Required actions =
- a) Copy out the elk call thread from "## Bigdrowdy1 (Mar" to "(Mar 10, 2017)", switching each "finishes" to "coatings".
- b) Answer these questions from the elk call thread.
(i) What wood is the high pitch cow in estrus call made of?
(ii) In what town does Rick live?
(iii) About how many pictures does rocky1 say he took of his set of calls?

>> start Extract provided

# My first sale



## The100road (Mar 5, 2017)

I got a lathe for xmas and have been making these open reed cow elk calls for friends and family. I got my first request of a purchase on Friday and worked these up this weekend. They will be delivered Monday.

Cocobolo is a standard cow elk mew and the Red Mallee burl is a high pitch cow in estrus call.

I still have work to do on applying my CA finishes but I think I'm getting better!

Reactions: Like 7 | Way Cool 6


----------



## bearmanric (Mar 5, 2017)

Those are cool. I mainly turn Predator calls. I make a lot of elk calls To use the with my bear calls. Live in Tenino. Those will work. Rick


----------



## rocky1 (Mar 6, 2017)

CA just takes lots and lots of practice! You're doin great there Stan!! Just keep working at it, it gets easier and easier with every turn.

If you're going to get rich and retire early in life turning elk calls though, you're going to have to step up your game on the pictures. And, we just happen to have a thread going to offer a few pointers for cheap! The better your CA gets, the tougher it gets to take decent pictures.

https://woodbarter.com/threads/shining-a-little-light-on-the-subject.30448/

Reactions: Thank You! 1


----------



## The100road (Mar 6, 2017)

bearmanric said:


> Those are cool. I mainly turn Predator calls. I make a lot of elk calls To use the with my bear calls. Live in Tenino. Those will work. Rick



Thanks Rick! That means a lot coming from you. You and Mr. Jason phelps are my game call inspiration. im hoping to get one of your horn howlers someday.

Reactions: Thank You! 1


----------



## The100road (Mar 6, 2017)

Thanks for the tip Rocky! I'll give that Thread a read. Although this is definitely a hobby and not a business I'll still work on my photos to not strain WB eyes with blurryness. Haha. @bearmanric and Jason phelps have the game call market pretty well taken care of here in Washington state.


----------



## rocky1 (Mar 6, 2017)

Oh, I know exactly where you're coming from Stan! I would dare say I took close to 200 pictures of this set of calls before I got it this good, threw my hands in the air, and simply gave up. The pictures didn't do the calls justice. That's when I started working on other lighting concepts indoors. While outdoors using natural light does work in many cases, with calls you have so many different angles to deal with, and goodies all around you, and when you get that CA polished up to perfection, you'll pick up reflections off of something every time. I can control that better indoors with the light box.







And, I've got about 7 - 8 of Rick's calls in my cabinet as well, he helped prod me into this wood turning insanity too.

Reactions: EyeCandy! 1


----------



## Bigdrowdy1 (Mar 6, 2017)

Those look good Stan I don't see anything wrong with those finishes!

Reactions: Thank You! 1


----------



## The100road (Mar 10, 2017)

>> end Extract provided
>> start Information provided

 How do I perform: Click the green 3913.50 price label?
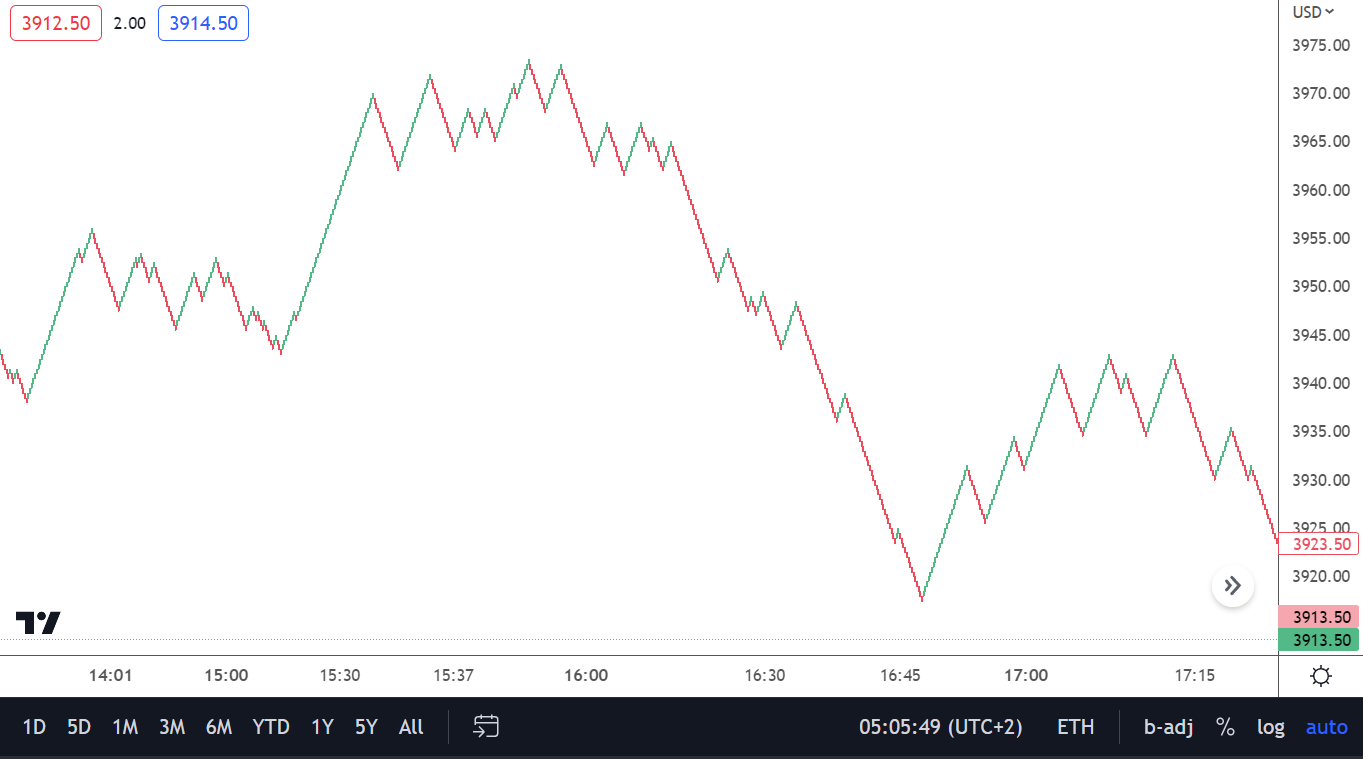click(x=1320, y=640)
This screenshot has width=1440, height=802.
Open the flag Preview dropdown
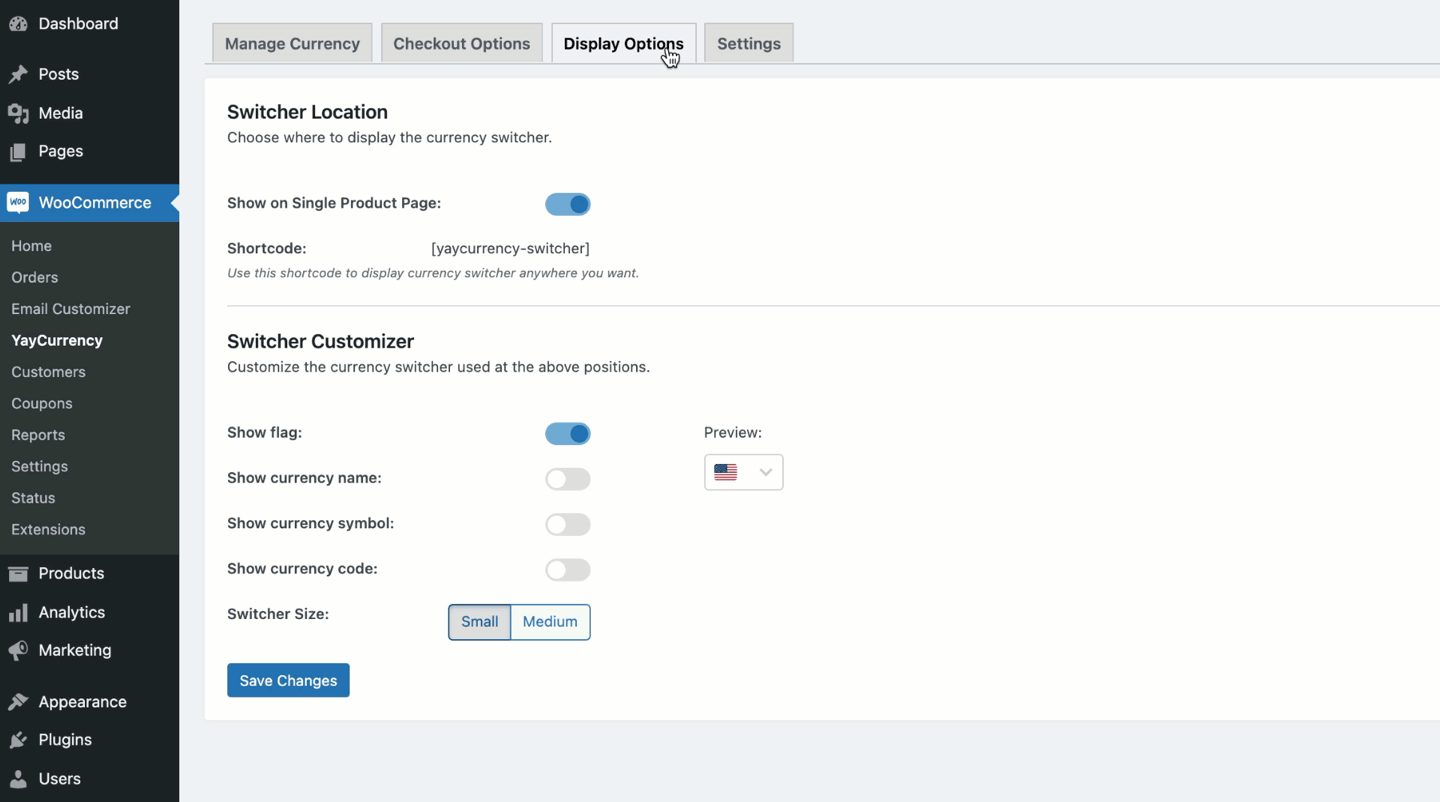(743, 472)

>> end Information provided
>> start Information provided

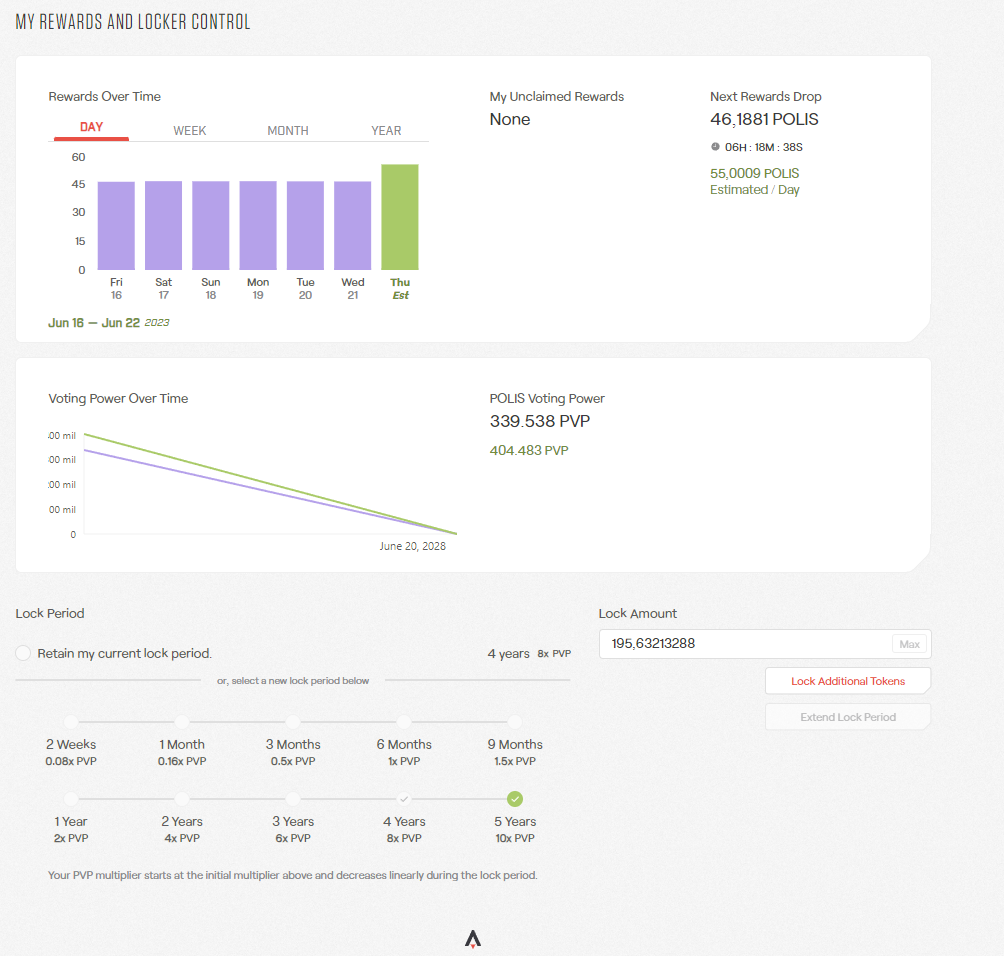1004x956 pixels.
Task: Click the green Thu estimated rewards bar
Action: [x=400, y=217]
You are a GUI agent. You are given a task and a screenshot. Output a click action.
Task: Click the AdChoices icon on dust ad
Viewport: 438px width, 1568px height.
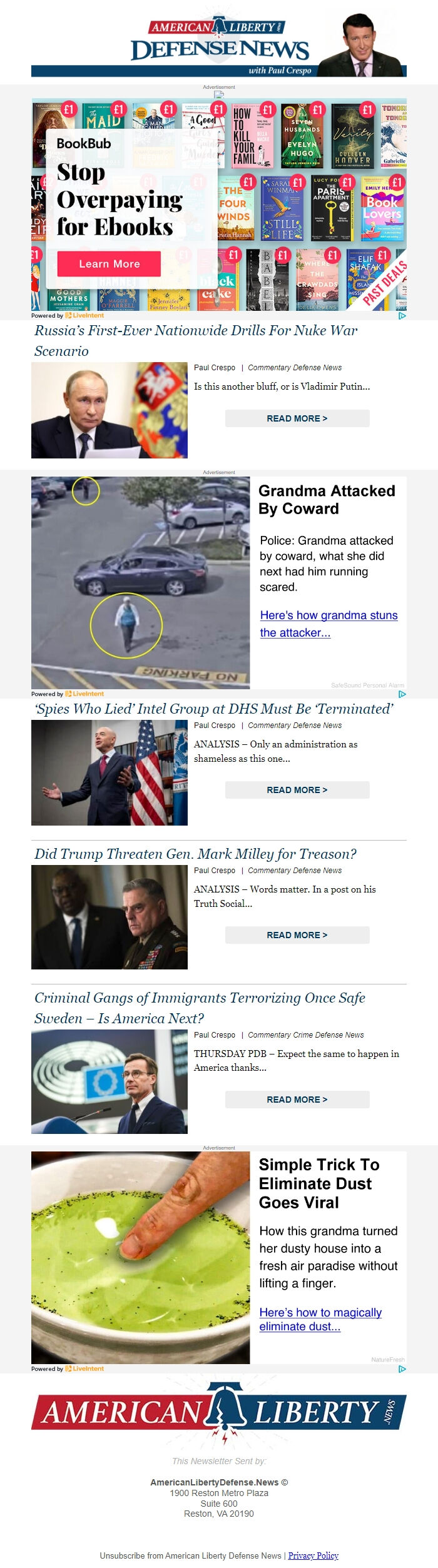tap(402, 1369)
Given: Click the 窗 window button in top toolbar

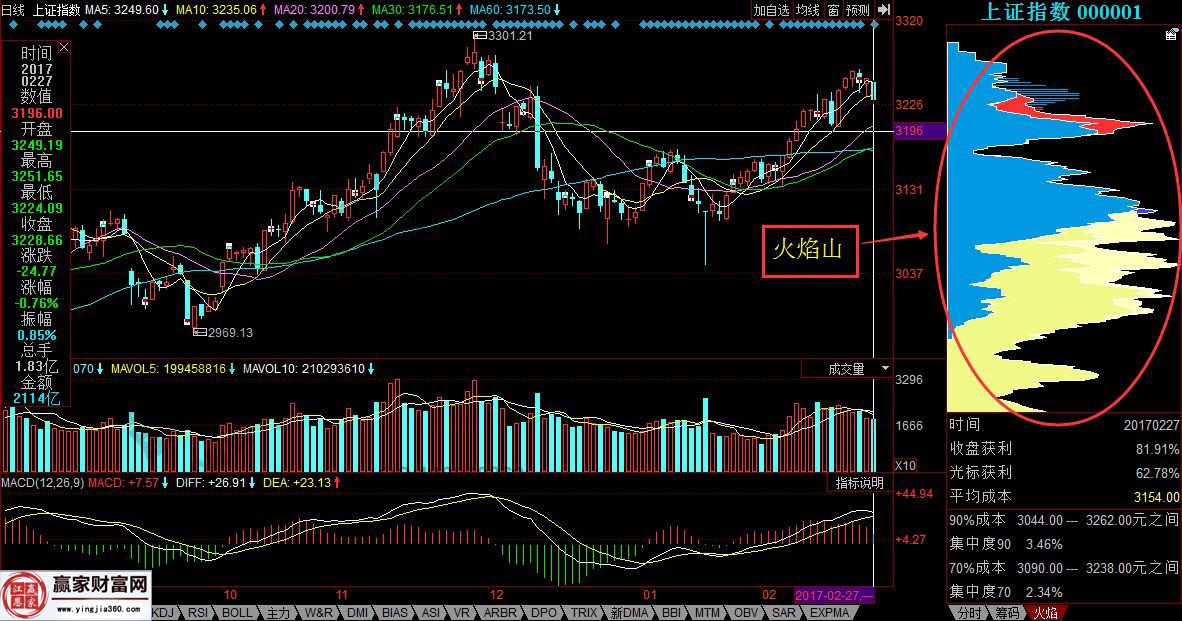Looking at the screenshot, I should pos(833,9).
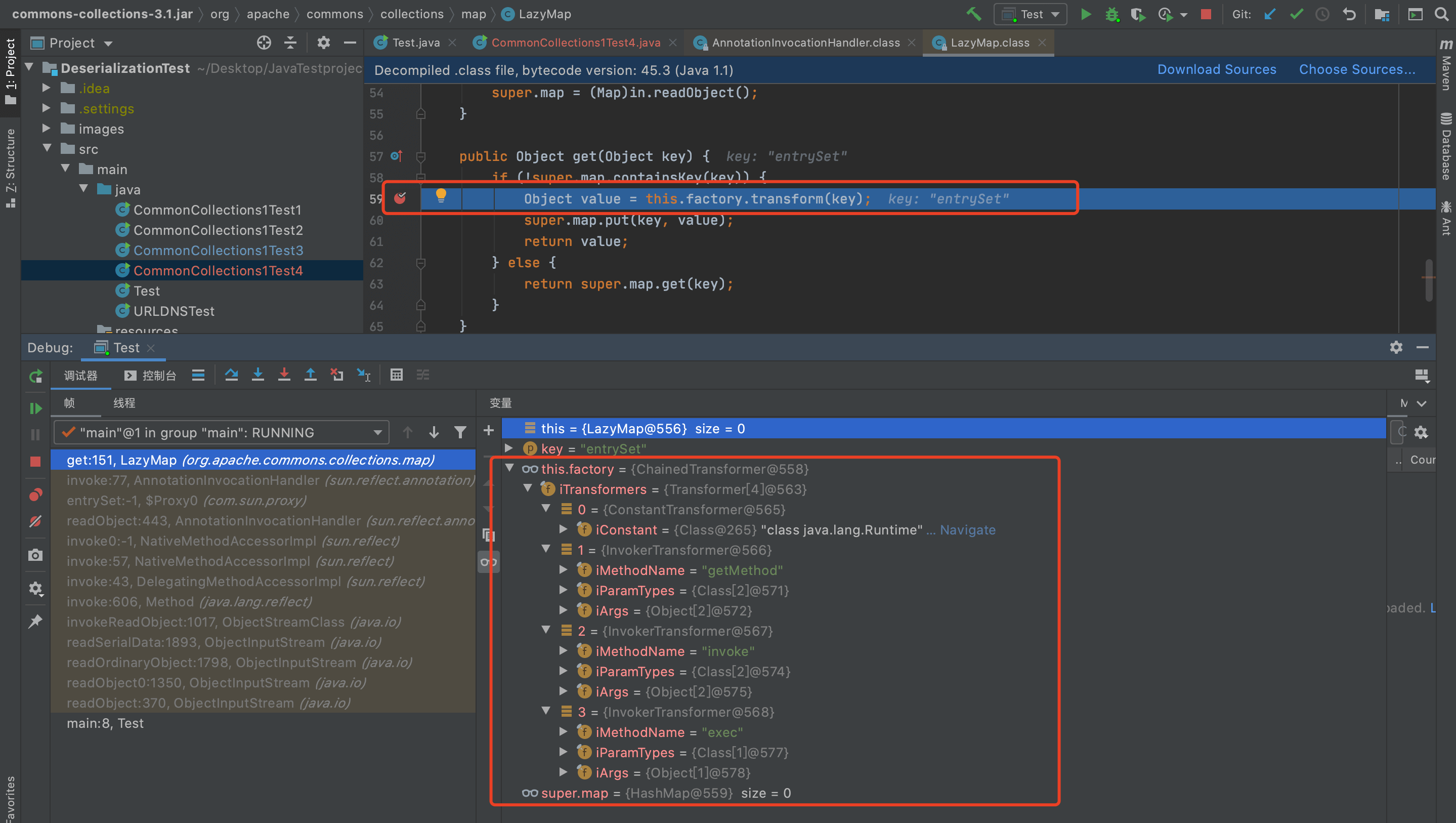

>> end Information provided

Answers for the exercise =
- a)
## Bigdrowdy1 (Mar 6, 2017)

Those look good Stan I don't see anything wrong with those coatings!

Reactions: Thank You! 1


----------



## The100road (Mar 10, 2017)

- b)
(i) Red Mallee burl
(ii) Tenino
(iii) Close to 200